イタリア人の彼の名はダンテと言った。ダンテは予定通り次の日から働いた。
ダンテの日本語力は、会話はいくつかの単語がわかるだけで、文字は全く読めなかった。
おれはダンテになぜ日本に来たのか聞くと、祖母が日本人で祖母の生まれた国がどんなところなのか知りたかったのだと教えてくれた。
ダンテが店に入って一ヶ月が過ぎた頃、オーダーを間違えて調理場に伝えてしまったことがあった。その時店長はダンテに怒って言った。「もう一ヶ月だぞ。良い加減少しは慣れてくれよ」と。おれはその現場を見ていた。
でも残念ながら、店長のその言葉の意味はダンテには通じていなかった。
ダンテ「なあ、テンチョーは何て言ってたんだ?もしかして怒ってた?」
おれ「うん。よくわかったね」
ダンテ「そんな気がしたんだ」
おれはその日ダンテとバイト終わりに飲みに行った。明け方に家に帰る途中おれはダンテには伝わらなかった店長の言葉について考えていた。
「もう一ヶ月だぞ。良い加減少しは慣れてくれよ」
おれは自分がイタリアに行って、一ヶ月働いている自分の姿を想像してみた。が、想像できなかった。そんなこととてもじゃないけどおれにはできそうにない。

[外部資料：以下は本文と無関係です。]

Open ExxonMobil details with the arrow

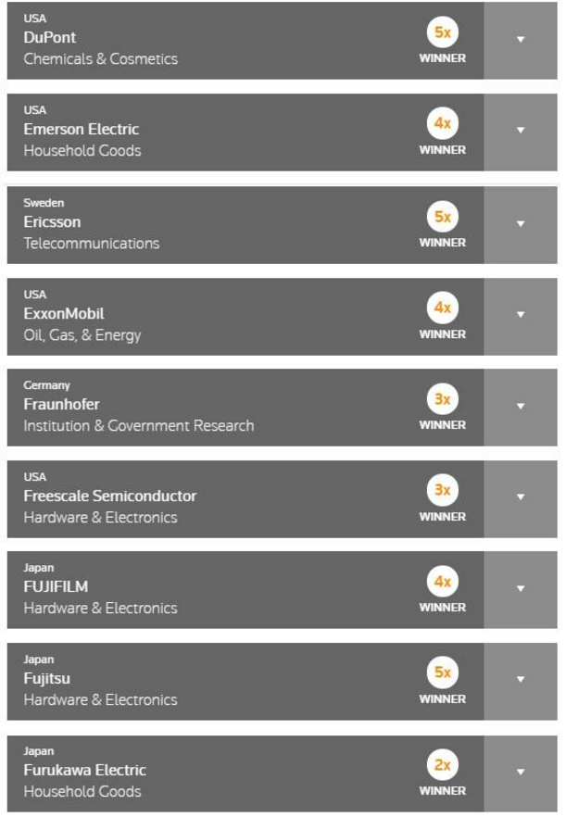click(x=520, y=316)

多分店長はその月の売り上げが芳しくなく、誰かに八つ当たりしたかっただけなのだろうが、おれは「店長、あなたは想像力欠落マンだ」と心の中で思った。
東京で暮らしていると、最近はコンビニや居酒屋の店員さんは海外から来ている人がとても多い。
「コンビニの中国人がさあ、お釣り間違えてさあ」などと言う大人が、残念ながらおれの周りにはいる。そう言う話を聞くとおれは、悲しい気持ちになるのと同時に、彼らのことを”想像力欠落マン”と心の中で呼んでいる。
そんな彼らの頭の中がどうなっているのか、おれにはとてもじゃないけど、想像できない。
結局はおれも想像力欠落マンなのかもしれない。とても悲しいことだ。
あとがき
おれはこのブログを始める時に、ネガティブな内容のことは書かないでいよう。と思った。おれがそんなことを書かなくても、世の中には悲しいニュースや、辛い出来事がたくさんありすぎるし、意識しなくてもそういう話は山ほど耳に入ってくる。だからここではポジティブで楽しい内容だけを書いていきたいと思った。100記事に到達する前にその思いは砕かれてしまった。残念だ。明日はとにかく明るいことを書きたいと思う。安心してください。はいてますよ。
9月19日火曜日 晴れ。
今朝の体重75.1kg
朝 牛丼並盛りとお新香味噌汁セット
昼 梅しそおいなり、肉まん
夜 サラダ菜と人参のサラダ、鶏肉の甘酢煮
一日三膳。ごちそうさまでした。ついにコンビニに肉まんが登場した。しばらくはお世話になりそうだ。